[Mesa-dev] [PATCH 2/2] gallivm: handle srgb-to-linear and linear-to-srgb conversions

Thu Jul 11 15:21:43 PDT 2013

Am 11.07.2013 19:41, schrieb Jose Fonseca:
>>> Please use lp_build_polynomial. It tries to avoid data dependency.
>>> Furthermore, if we start using FMA, then it's less one place to update.
>> Ok. Are you sure it's worth avoiding data dependency at the cost of extra
>> instructions (the way I built the polynomial, it's 6 instructions, and with
>> lp_build_polynomial it would be 7)? 
> 
> I'm not sure for this particular polynomial order (you could benchmark).  It did make a significant improvement for log2/exp2 's polynomials at the time James did this.
> 
> If it's not worth it, then lp_build_polynomial should do a straight polynomial for that order and lower.  But lp_build_polynomial should still be used no matter what.  The expectation being that lp_build_polynomial will emit the best code possible for any polynomial.
Yes I guess for low order polys it won't make much difference either
way.

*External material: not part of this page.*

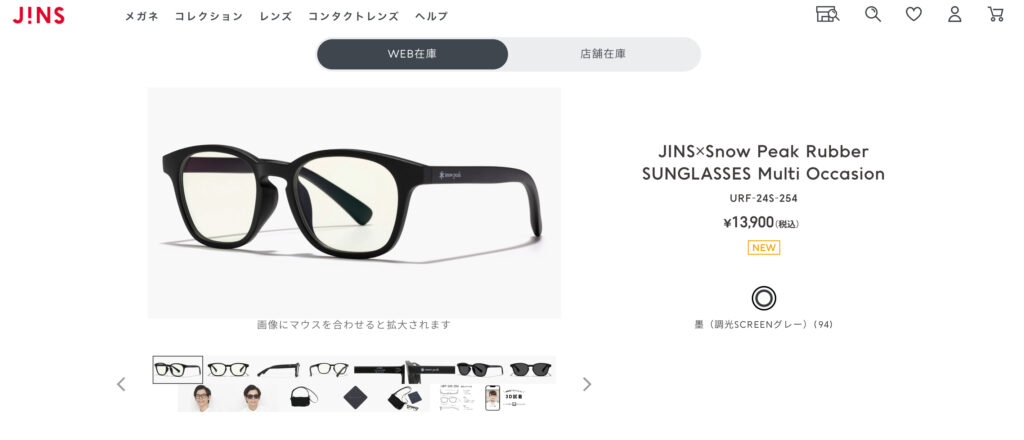This screenshot has height=440, width=1024.
Task: Click the magnifying glass search icon
Action: (872, 14)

I couldn't measure any difference and if you just look at the poly
sequence it's easy to see why. The code I did initially had a dependency
chain of 3 muls, 3 adds (in clocks that would be 3*5 for the mul, 3*3
for add so 24 clocks on SNB). The polynomial build doesn't change the
picture much, the dependency chain now has 3 muls, 2 adds which is 21
clocks (while another mul+add sequence can be done in parallel).
If we'd use FMA though straightforward would definitely be preferred
since it would be 3 FMAs (all dependent) whereas with dependency
avoiding it would be 1 MUL + 3 FMAs, with a dependency chain of 1 MUL +
2 FMAs, and since MULs and FMAs have same latency it's essentially an
extra mul for nothing. Still that's a tiny fish to fry...
FWIW for 2nd degree polynomials the data-depency avoding sequence is
always worse as it's going to be mul/mul/add/mul/add, all dependent
anyway, whereas straightforward sequence would just be mul/add/mul/add.
No such callers though.


>> I thought because r/g/b will be done in
>> parallel anyway it wouldn't be much of an issue. Didn't measure it, though.
>> I am actually not really sure if fma isn't already used, while this is
>> an non-conformant optimization to optimize mul+add into fma some
>> compilers do it by default anyway IIRC.
> 
> If you want to add a new flag lp_build_polynomial to force a straightforward polynomial expansion that's fine too
No as I can't tell the difference I'll skip that :-).
I think most of the time we really have no good idea if llvm (or the cpu
itself) has any chance of scheduling around dependencies. Only for
srgb->linear there's some rough idea it should probably be possible
because of the 3 channels we're doing in parallel.


Roland